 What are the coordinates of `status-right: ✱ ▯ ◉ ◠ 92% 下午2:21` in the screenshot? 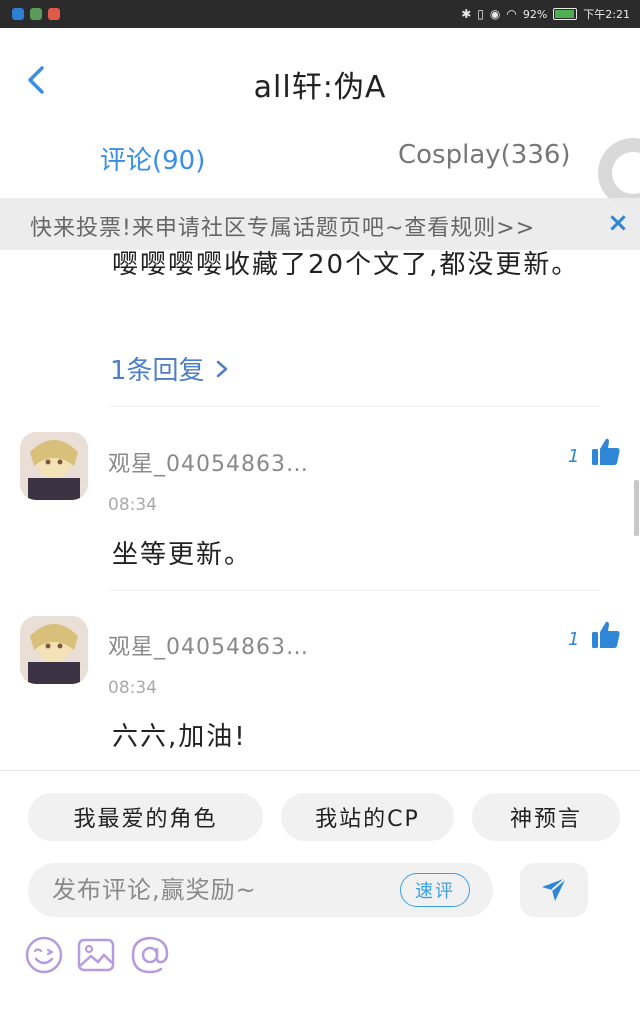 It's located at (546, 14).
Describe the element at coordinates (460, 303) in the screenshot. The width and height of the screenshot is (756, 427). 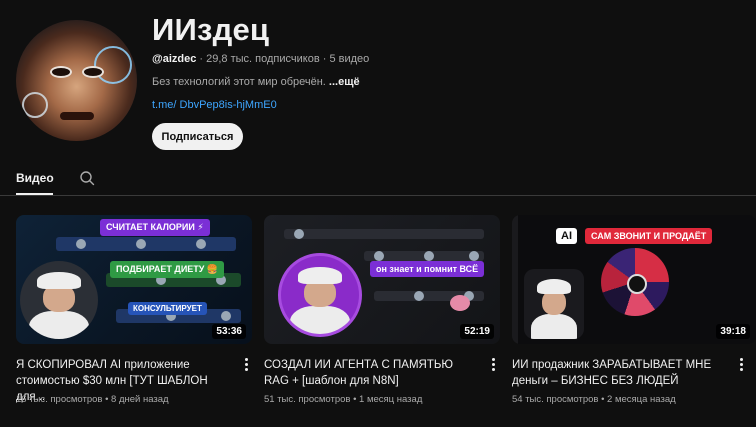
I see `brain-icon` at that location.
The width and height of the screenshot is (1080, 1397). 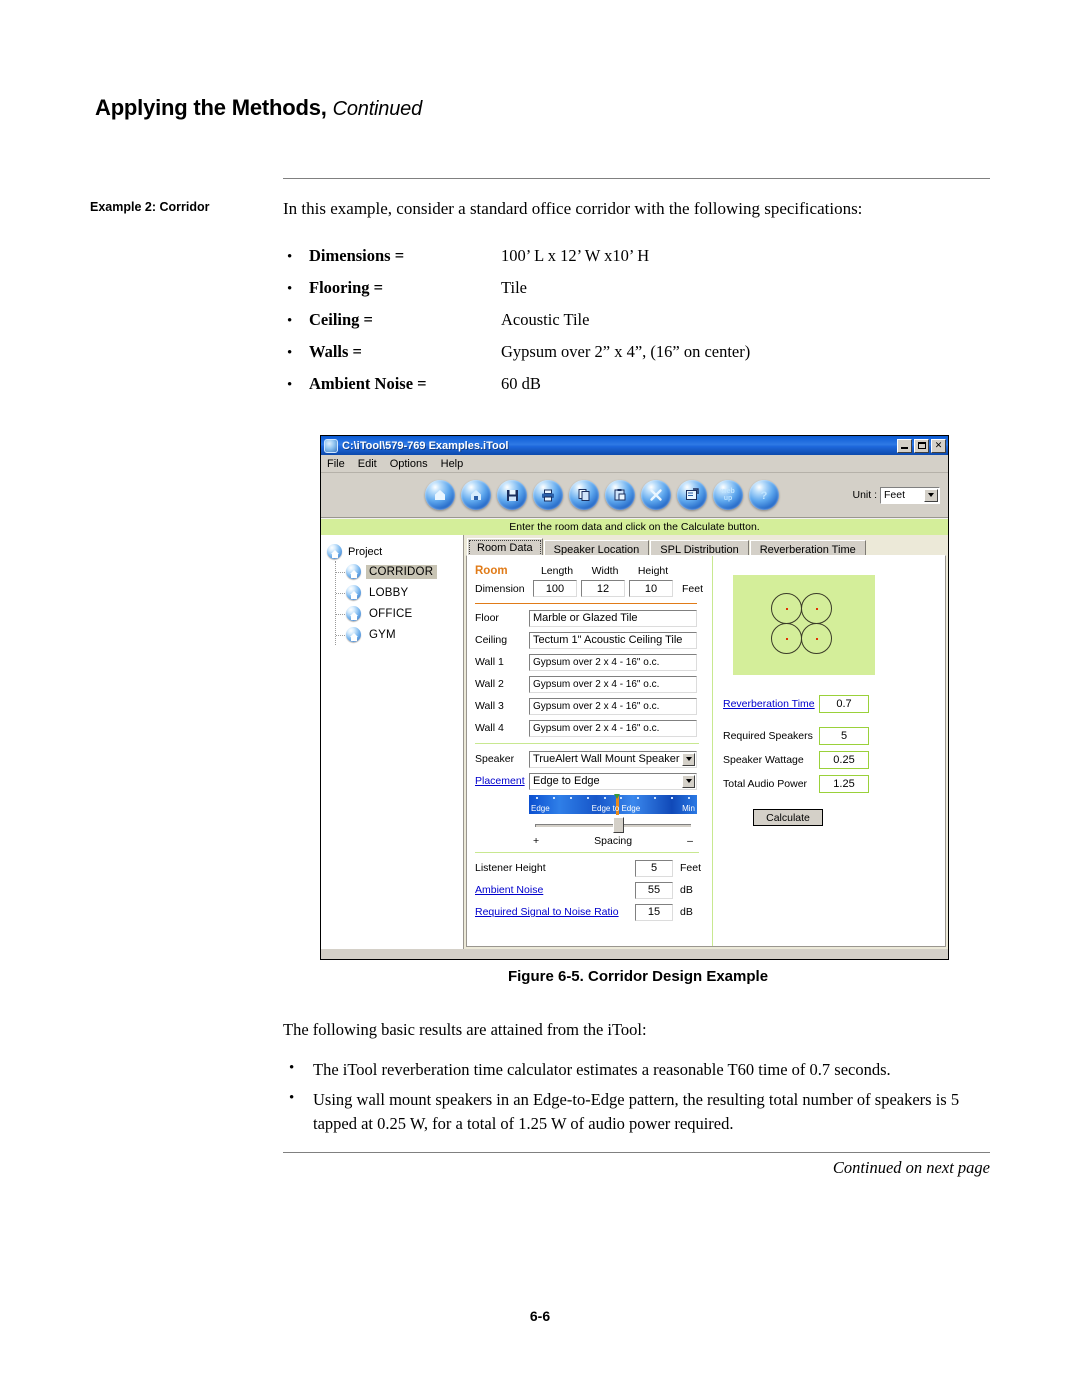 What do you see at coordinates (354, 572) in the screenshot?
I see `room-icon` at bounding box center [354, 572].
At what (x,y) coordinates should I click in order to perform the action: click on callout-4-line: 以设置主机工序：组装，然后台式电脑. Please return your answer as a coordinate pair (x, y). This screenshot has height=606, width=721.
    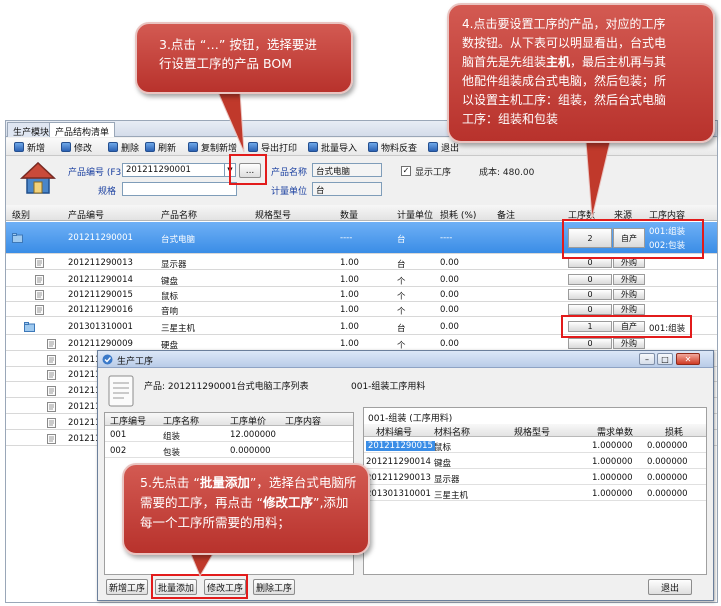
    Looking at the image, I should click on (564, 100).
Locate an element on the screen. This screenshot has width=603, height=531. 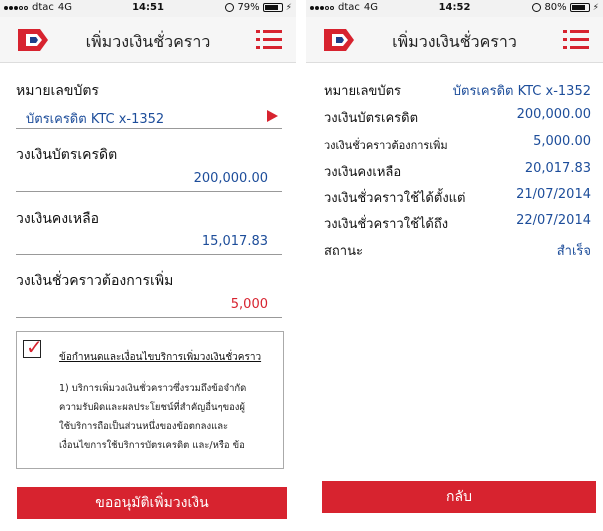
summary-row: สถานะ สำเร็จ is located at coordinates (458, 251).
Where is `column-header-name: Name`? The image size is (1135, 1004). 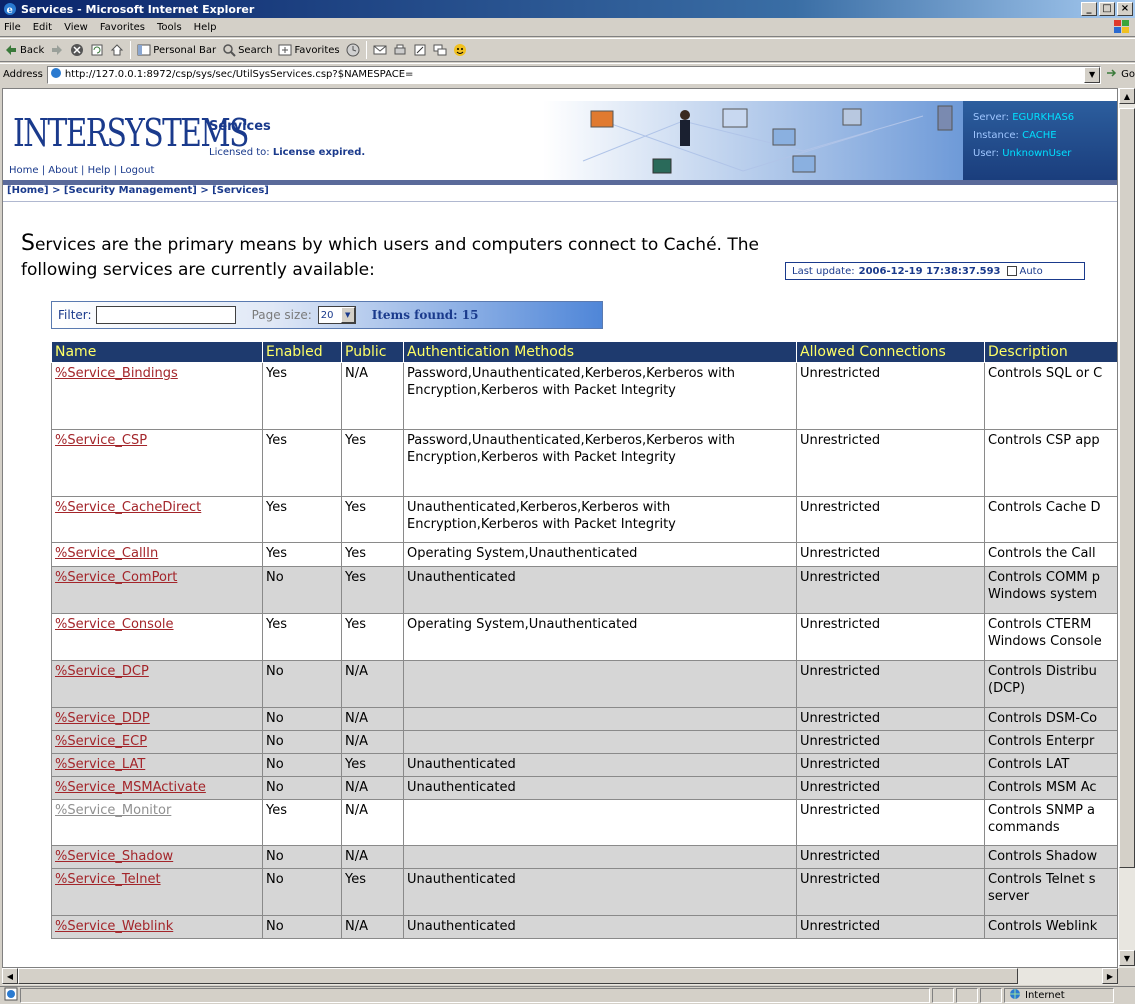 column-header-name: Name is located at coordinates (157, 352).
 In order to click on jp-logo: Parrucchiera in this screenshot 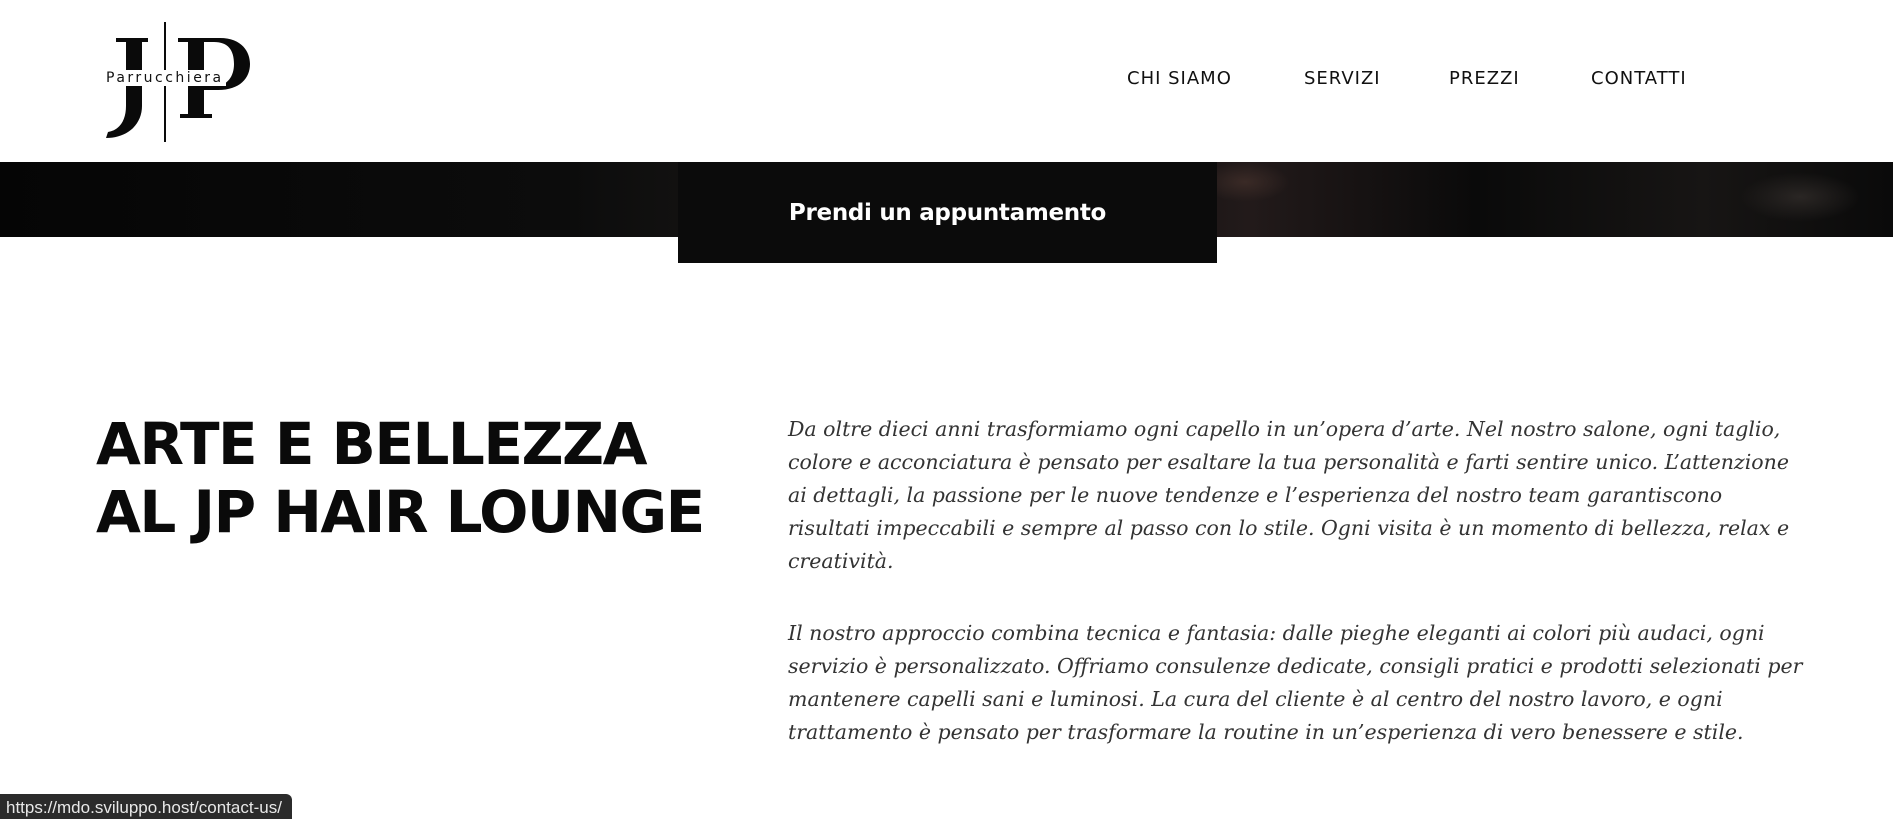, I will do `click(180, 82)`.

──────

> DIRECTIVE:
Format the lines of the listing above as a JSON list of strings, one string per line and blank lines omitted, starting with the line that contains "At what (x,y)" and going on through the line that contains "Looking at the". Leave the pictures out of the answer.

> EXPECTED ANSWER:
[
  "At what (x,y) coordinates should I click in order to perform the action: click on callout-4-line: 以设置主机工序：组装，然后台式电脑. Please return your answer as a coordinate pair (x, y). This screenshot has height=606, width=721.",
  "    Looking at the image, I should click on (564, 100)."
]